* _Task prompt_: A faithful transcription of all the data is required.

----- Input for this task -----

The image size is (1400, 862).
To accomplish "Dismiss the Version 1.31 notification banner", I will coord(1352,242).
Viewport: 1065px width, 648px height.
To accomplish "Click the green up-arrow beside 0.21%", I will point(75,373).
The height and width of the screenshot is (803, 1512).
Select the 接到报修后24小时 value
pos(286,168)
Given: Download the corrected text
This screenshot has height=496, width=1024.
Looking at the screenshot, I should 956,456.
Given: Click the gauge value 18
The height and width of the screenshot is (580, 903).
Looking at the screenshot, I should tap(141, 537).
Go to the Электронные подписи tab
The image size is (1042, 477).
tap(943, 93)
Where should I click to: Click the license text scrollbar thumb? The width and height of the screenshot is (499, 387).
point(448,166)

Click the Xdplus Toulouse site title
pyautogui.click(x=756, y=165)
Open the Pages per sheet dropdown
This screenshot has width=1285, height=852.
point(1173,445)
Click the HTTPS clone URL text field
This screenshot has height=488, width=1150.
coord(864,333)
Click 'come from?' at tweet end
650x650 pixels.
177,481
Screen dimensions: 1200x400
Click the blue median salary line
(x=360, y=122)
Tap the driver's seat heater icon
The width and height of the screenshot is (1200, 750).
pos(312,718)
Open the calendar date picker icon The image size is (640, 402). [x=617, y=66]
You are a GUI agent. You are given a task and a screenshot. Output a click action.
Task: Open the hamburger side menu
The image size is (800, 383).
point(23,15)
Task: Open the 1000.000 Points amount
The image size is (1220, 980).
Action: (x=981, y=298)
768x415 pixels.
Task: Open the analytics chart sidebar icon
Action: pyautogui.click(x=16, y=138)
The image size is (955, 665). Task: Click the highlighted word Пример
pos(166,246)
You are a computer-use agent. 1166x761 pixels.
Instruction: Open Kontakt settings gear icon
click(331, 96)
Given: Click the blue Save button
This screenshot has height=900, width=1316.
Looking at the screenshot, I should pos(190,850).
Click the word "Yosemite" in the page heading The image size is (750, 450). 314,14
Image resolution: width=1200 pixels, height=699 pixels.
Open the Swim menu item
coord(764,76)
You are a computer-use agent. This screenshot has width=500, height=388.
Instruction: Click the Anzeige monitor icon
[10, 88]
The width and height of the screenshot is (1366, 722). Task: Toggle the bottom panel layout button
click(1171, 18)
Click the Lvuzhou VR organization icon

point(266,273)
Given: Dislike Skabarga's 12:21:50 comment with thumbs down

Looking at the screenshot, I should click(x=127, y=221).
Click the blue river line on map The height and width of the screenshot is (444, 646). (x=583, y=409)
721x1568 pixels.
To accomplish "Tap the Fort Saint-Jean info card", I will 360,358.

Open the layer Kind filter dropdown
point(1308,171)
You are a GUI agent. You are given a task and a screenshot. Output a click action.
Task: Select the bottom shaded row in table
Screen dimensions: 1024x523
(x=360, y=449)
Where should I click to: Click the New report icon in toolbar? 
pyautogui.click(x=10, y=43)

-----

* _Written response_:
The image size is (1400, 862).
To accomplish "Dismiss the Version 1.31 notification banner", I will coord(1352,242).
Viewport: 1065px width, 648px height.
To accomplish "Click the green up-arrow beside 0.21%", I will point(75,373).
The height and width of the screenshot is (803, 1512).
Select the 接到报修后24小时 value
pos(286,168)
Given: Download the corrected text
This screenshot has height=496, width=1024.
Looking at the screenshot, I should 956,456.
Given: Click the gauge value 18
The height and width of the screenshot is (580, 903).
Looking at the screenshot, I should tap(141, 537).
Go to the Электронные подписи tab
The image size is (1042, 477).
tap(943, 93)
Where should I click to: Click the license text scrollbar thumb? The width and height of the screenshot is (499, 387).
point(448,166)

Click the Xdplus Toulouse site title
pyautogui.click(x=756, y=165)
Open the Pages per sheet dropdown
This screenshot has width=1285, height=852.
point(1173,445)
Click the HTTPS clone URL text field
This screenshot has height=488, width=1150.
coord(864,333)
Click 'come from?' at tweet end
650x650 pixels.
177,481
Screen dimensions: 1200x400
Click the blue median salary line
(x=360, y=122)
Tap the driver's seat heater icon
The width and height of the screenshot is (1200, 750).
pos(312,718)
Open the calendar date picker icon The image size is (640, 402). [x=617, y=66]
You are a GUI agent. You are given a task and a screenshot. Output a click action.
Task: Open the hamburger side menu
The image size is (800, 383).
point(23,15)
Task: Open the 1000.000 Points amount
The image size is (1220, 980).
Action: (x=981, y=298)
768x415 pixels.
Task: Open the analytics chart sidebar icon
Action: pyautogui.click(x=16, y=138)
The image size is (955, 665). Task: Click the highlighted word Пример
pos(166,246)
You are a computer-use agent. 1166x761 pixels.
Instruction: Open Kontakt settings gear icon
click(331, 96)
Given: Click the blue Save button
This screenshot has height=900, width=1316.
Looking at the screenshot, I should pos(190,850).
Click the word "Yosemite" in the page heading The image size is (750, 450). 314,14
Image resolution: width=1200 pixels, height=699 pixels.
Open the Swim menu item
coord(764,76)
You are a computer-use agent. This screenshot has width=500, height=388.
Instruction: Click the Anzeige monitor icon
[10, 88]
The width and height of the screenshot is (1366, 722). Task: Toggle the bottom panel layout button
click(1171, 18)
Click the Lvuzhou VR organization icon

point(266,273)
Given: Dislike Skabarga's 12:21:50 comment with thumbs down

Looking at the screenshot, I should click(x=127, y=221).
Click the blue river line on map The height and width of the screenshot is (444, 646). (x=583, y=409)
721x1568 pixels.
To accomplish "Tap the Fort Saint-Jean info card", I will 360,358.

Open the layer Kind filter dropdown
point(1308,171)
You are a GUI agent. You are given a task and a screenshot. Output a click action.
Task: Select the bottom shaded row in table
Screen dimensions: 1024x523
(x=360, y=449)
Where should I click to: Click the New report icon in toolbar? 
pyautogui.click(x=10, y=43)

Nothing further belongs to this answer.